_Supplied text_
□ □ □ □ □ □ □

30 July 2008

On Proving your Identity

I purchased a new Dell Latitude D630 laptop today. I'm excited, but I was also quite cautious, since this is more than I'd ever spent on a laptop before. Nonetheless, my old laptop is effectively dead, and I need one that can last me through the next five years of grad school.

About an hour after I placed the order, I received a call from some 800 number. I had sort of a goofy conversation with them. Here's a summary of my conversation with him, and a later conversation I had with my bank:
Them: Hi this is Mr. Foo calling from Bar, Inc. We contract with your bank or credit union to provide fraud monitoring and prevention. We noticed some questionable transactions, and wanted to verify them with you.

Me: (unimpressed by the phrase "bank or credit union") Umm... Thanks.

Them: Could you please tell me your name and the last four of your social security number?

Me: I'd love to, but first, can you prove to me that you really are affiliated with my bank?

Them: Unfortunately, we cannot do that until you verify with us first. Besides, it's just the last four digits of your social security number---what harm is there in that?

Me: (trying not to laugh) Well, I use those last four digits to prove my identity to my bank-or-credit-union, my cell phone company, my health insurance company, and even this morning to prove my identity to my University. Those last four digits have become quite an important secret, and I don't give them out readily (any more).

Furthermore, because of the structure of social security numbers, the first five digits aren't very random. The first three digits, for instance, can be looked up as a function of the year and state of your birth, so I must assume they are public knowledge. If I tell you my last four, then you know everything except the middle two; you would be able to narrow my social down to 1 in 100.

No disrespect intended, Sir, but even if I assume that you are who you say you are, and that you have a legitimate relationship with my bank-or-credit-union, I have no assurance that your company has any decent standards for data protection, or that everyone who works at your company has good intentions.

Instead, I'll have to call my bank-or-credit-union directly. At least then, I'll know who I am speaking with.
I wasn't really trying to give this guy a hard time, but we have to protect ourselves. Given the time-coincidence between the purchase and the call, I was pretty sure that Mr. Foo was indeed who he claimed to be. Nonetheless, I opted to call my bank-or-credit-union to be sure, and had the whole situation cleared up.

My main point here is to call attention to the failings of our everyday methods of proving our identities. In nearly every context, an applicant claims and identity, and then provides a piece of knowledge that is known only to the applicant and the service provider. This could be your username/password on a website, your name/last-4 to your phone company, or your name/credit card/expiration date/billing address to a vendor. Variations of this scheme go on forever, and none of them is secure.

And the failing of all of these methods is: to prove your identity, you give away your identity. If the service provider on the other end (or even one bad employee at that service provider) decides to, he may impersonate you. If someone set up a website y0urbank.com that looked exactly like yourbank.com,
you may accidentally give them your identity. It's even possible that your service provider acts in good faith, but all of your identifying information is stolen from their databases by some malicious agent.

There are alternatives; I'll present two cryptographic solutions below. Neither of these is my invention. In this modern day and age---and considering that credit card companies are liable for fraud---I don't know why they aren't in common use.

While I'm on the topic, I should also announce that I am creating an open-source RF keyfob that performs the first authenication scheme below. That's why I developed SHA-1 for the PIC16 late last month). The device is still in the works, and has been delayed by the death of my laptop, but will hit the scene before I start grad school.

□ □ □ □ □ □ □

_Task instructions_
[a] According to the post on proving your identity, how far would someone who knew only the last four digits of the author's social security number be able to narrow it down?
[b] Retype the post on proving your identity from "Me: (trying not" up to and including "to 1 in 100.".

_Information supplied_

□ □ □ □ □ □ □

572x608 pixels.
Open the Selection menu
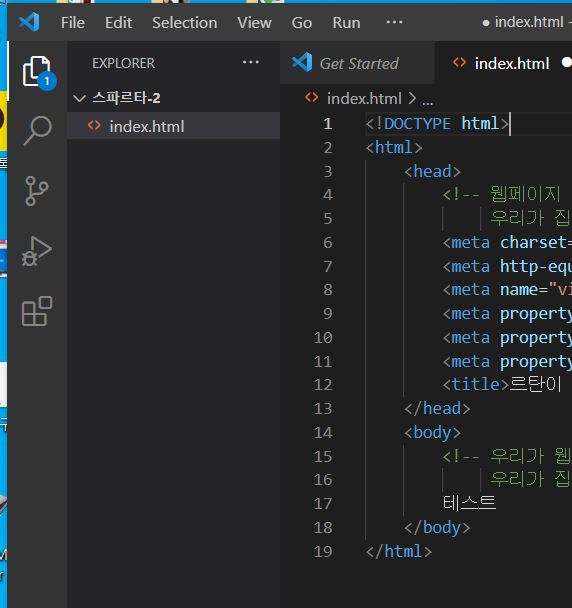185,22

□ □ □ □ □ □ □

_Task answers_
[a] To 1 in 100.

[b]
Me: (trying not to laugh) Well, I use those last four digits to prove my identity to my bank-or-credit-union, my cell phone company, my health insurance company, and even this morning to prove my identity to my University. Those last four digits have become quite an important secret, and I don't give them out readily (any more).

Furthermore, because of the structure of social security numbers, the first five digits aren't very random. The first three digits, for instance, can be looked up as a function of the year and state of your birth, so I must assume they are public knowledge. If I tell you my last four, then you know everything except the middle two; you would be able to narrow my social down to 1 in 100.